## Exercise aim:
Switch "Select" to "Choose" in the lines from the line with "Given: Toggle the" to the line with "Image resolution: width=600", keeping everything else the same. Give back only those lines.

## Records for the task:
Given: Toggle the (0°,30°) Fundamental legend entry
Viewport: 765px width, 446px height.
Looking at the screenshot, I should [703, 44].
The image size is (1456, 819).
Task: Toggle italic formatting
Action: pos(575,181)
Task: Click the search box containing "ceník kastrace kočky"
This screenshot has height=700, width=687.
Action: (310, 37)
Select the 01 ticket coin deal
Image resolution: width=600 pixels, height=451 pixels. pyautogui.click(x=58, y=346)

--

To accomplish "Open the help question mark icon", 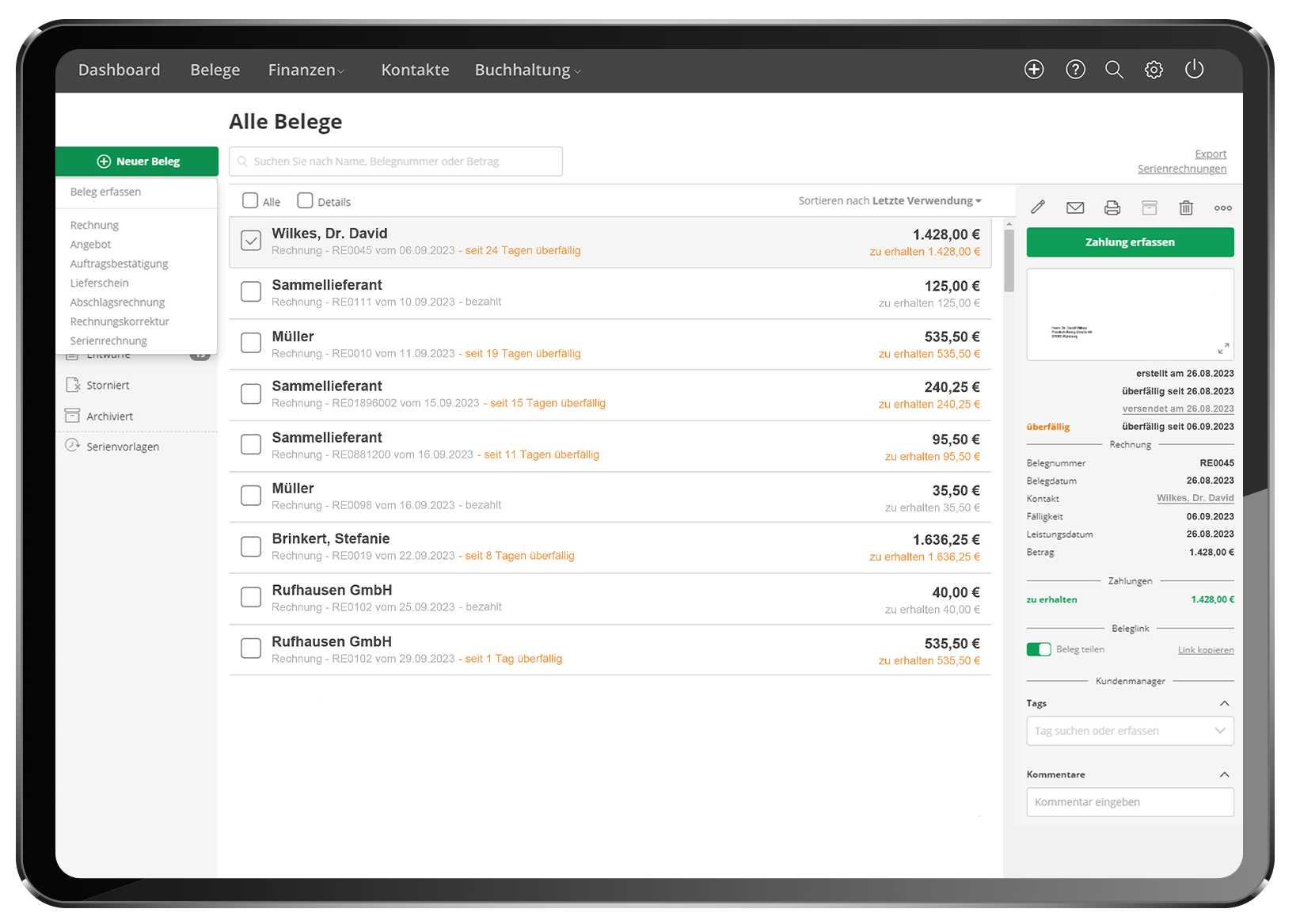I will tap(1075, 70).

## The answer:
Given: Toggle the (0°,30°) Fundamental legend entry
Viewport: 765px width, 446px height.
Looking at the screenshot, I should [703, 44].
The image size is (1456, 819).
Task: Toggle italic formatting
Action: pos(575,181)
Task: Click the search box containing "ceník kastrace kočky"
This screenshot has height=700, width=687.
Action: (310, 37)
Choose the 01 ticket coin deal
Image resolution: width=600 pixels, height=451 pixels. pyautogui.click(x=58, y=346)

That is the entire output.